I've noticed similar trends in other things; sure, I had educational toys, but most of them were of the sort that encouraged parent-child interaction, not the modern electronic babysitters.  There were card games, outdoor activities, and field trips of all sorts.  Both of my parents worked as far back as I can remember, and yet they found the time to take an active role in my childhood.  When they couldn't, there were other family members who could.

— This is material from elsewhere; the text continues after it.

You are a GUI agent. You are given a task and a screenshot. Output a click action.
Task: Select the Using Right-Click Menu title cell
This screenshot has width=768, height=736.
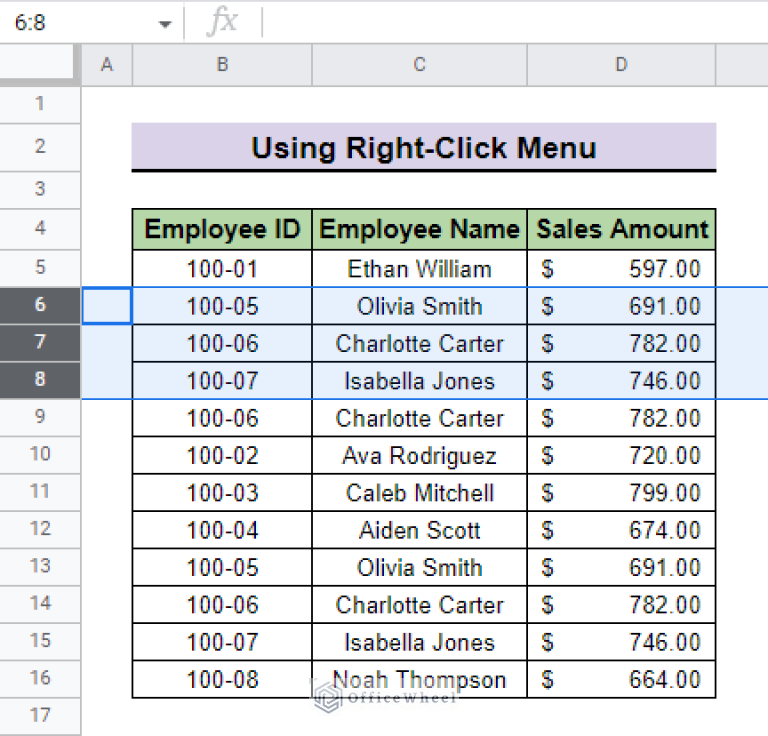423,148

One of the things that firmly etched into my mind is that children are damned inconvenient.  You don't just stuff them in the back of the closet when they get in the way of your social life or anything else.  That's one of the main reasons we still don't have any.  I wonder if any of the pregnant high-school age girls I had to squeeze past in the aisles of the store had enough experience from the child's side of proper parenting to realize that.

4 comments:

EE said...

Nancy Drew.
Hardy Boys.
The Boxcar Children.

They held my heart as a kid.

EE said...

Oh, and The Happy Holisters!

MarlaQuack said...

The really sad thing is that they have this program called Advanced Reader that requires the kids to read x many books than take tests on them to score points. The schools have to buy the tests. So most of the tests correspond with the newer books. Sad. In the 1980's they rewrote the Nancy Drew and Hardy Boy books. I look for the ones published before that.

KD5NRH said...

Marla; can you give some specifics of what they changed in the books? That could make an interesting study.

I remember a similar program to that, but it was brand new at the time, and they let us read pretty much anything. IIRC, the teachers skimmed the book once the student claimed to have finished it, and made up about 10 questions worth of quiz themselves.